Known limitations
Overview¤
This page describes the known limitations currently of AUCloud's Kubernetes service. If these issues have a significant impact on your experience please let your CSM know to enhance in prioritisation of fixes, as appropriate.
Load balancers can only use external IP addresses.¤
The default deployment of Kubernetes Load Balancers behaves in the following manner:
- A DNAT is formed from an IP address in the external (public) IP allocation, to a privately addressed virtual service. It must be an external IP address with the default configuration.
- The virtual service then is load balanced, as appropriate, back to the k8s nodes.
Mitigations / alternatives¤
- Use firewalls to effectively block external traffic, yet still use an external IP.
- With a default deny rule always enforced, you can allow traffic to the external IP provisioned for a Load Balanced service only for your internal IP range.
- This increases risks with the firewall configuration, however, will work.
- Unsupported currently Under VCD 10.4 disable two-arm load balancers
- See this blog
- See the VMware external cloud provider for VCD
README.md
Ephemeral VM (provisioning VM) is not deleted and the cluster is 'available'¤
The Kubernetes services uses a ephemeral vApp to orchestrate deployment of each of the Kubernetes cluster nodes. If the Ephemeral VAPP continues to exist once the cluster is deployed, and the VCD UI is showing it is 'available' this signals there may be issues in completing cluster deployment.
Recommended actions¤
- Validate all nodes have been admitted to the cluster with
kubectl get nodes
- If the cluster nodes are not all admitted delete the cluster.

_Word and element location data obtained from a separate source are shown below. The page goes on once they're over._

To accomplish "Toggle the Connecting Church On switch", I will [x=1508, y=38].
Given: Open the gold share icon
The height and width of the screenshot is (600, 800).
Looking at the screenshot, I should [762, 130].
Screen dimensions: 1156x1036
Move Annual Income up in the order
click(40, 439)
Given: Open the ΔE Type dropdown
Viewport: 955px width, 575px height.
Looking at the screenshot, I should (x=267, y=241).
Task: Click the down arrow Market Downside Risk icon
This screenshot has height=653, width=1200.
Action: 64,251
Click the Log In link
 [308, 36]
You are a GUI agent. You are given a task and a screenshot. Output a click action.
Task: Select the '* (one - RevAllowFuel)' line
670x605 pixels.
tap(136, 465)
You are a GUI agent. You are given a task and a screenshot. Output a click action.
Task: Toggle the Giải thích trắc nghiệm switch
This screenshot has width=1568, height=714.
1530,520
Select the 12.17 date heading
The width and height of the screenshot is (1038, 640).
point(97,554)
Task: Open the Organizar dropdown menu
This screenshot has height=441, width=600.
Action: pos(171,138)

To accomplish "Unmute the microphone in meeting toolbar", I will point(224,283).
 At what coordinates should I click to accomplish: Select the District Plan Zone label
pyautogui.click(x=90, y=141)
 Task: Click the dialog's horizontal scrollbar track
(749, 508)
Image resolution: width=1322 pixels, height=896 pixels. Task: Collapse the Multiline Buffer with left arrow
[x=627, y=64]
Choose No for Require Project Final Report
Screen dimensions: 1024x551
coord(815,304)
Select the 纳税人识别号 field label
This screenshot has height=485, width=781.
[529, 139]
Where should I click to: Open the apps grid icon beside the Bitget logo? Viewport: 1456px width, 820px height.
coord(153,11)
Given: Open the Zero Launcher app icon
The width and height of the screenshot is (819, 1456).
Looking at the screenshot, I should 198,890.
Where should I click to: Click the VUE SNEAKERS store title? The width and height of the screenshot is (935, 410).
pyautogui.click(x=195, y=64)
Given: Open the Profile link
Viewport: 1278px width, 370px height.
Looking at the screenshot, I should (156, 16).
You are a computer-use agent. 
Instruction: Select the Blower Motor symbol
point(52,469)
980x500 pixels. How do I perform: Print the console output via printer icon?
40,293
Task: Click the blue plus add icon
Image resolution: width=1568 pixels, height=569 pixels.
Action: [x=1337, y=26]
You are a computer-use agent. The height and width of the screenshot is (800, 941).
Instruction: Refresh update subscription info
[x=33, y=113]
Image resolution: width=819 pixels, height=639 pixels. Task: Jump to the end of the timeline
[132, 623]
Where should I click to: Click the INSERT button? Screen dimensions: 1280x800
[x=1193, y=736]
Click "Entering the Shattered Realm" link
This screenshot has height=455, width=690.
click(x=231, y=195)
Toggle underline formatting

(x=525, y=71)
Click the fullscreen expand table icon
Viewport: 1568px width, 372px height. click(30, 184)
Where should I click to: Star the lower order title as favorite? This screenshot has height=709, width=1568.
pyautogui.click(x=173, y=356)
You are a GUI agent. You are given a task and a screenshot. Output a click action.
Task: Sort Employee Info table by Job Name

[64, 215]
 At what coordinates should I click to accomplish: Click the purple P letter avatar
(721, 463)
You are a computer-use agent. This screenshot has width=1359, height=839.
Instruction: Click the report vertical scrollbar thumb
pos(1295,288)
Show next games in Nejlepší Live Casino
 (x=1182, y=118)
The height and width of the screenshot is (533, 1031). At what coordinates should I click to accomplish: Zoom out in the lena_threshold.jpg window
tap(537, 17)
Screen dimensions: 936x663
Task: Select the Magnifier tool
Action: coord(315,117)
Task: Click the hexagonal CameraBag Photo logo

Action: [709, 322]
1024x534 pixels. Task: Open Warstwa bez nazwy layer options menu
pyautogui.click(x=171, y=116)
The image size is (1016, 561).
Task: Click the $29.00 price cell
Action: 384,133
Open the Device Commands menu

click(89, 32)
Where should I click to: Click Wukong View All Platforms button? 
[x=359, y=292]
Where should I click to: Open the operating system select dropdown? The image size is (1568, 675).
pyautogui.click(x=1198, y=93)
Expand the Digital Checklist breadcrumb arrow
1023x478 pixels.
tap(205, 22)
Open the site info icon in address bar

- Delete the ephemeral vApp
Kubernetes cluster is not being deleted when requested¤
In order to ensure that VCD resources are cleaned successfully any service that is of type LoadBalancer
will block cluster deletion.
This includes 'force deletion' actions.
Do not manually delete the vApp
Manually deleting the vApp within the VDC is highly likely to leave 'stale' NAT rules; virtual services and IP Pools within your tenancy. Only delete the vApp manually as an absolute last resort.
Recommended actions¤
- Check if any services are of type
LoadBalancer
bykubectl get svc -A
- Delete all services of this type explicitly
- Cluster deletion should resume automatically once services are deleted.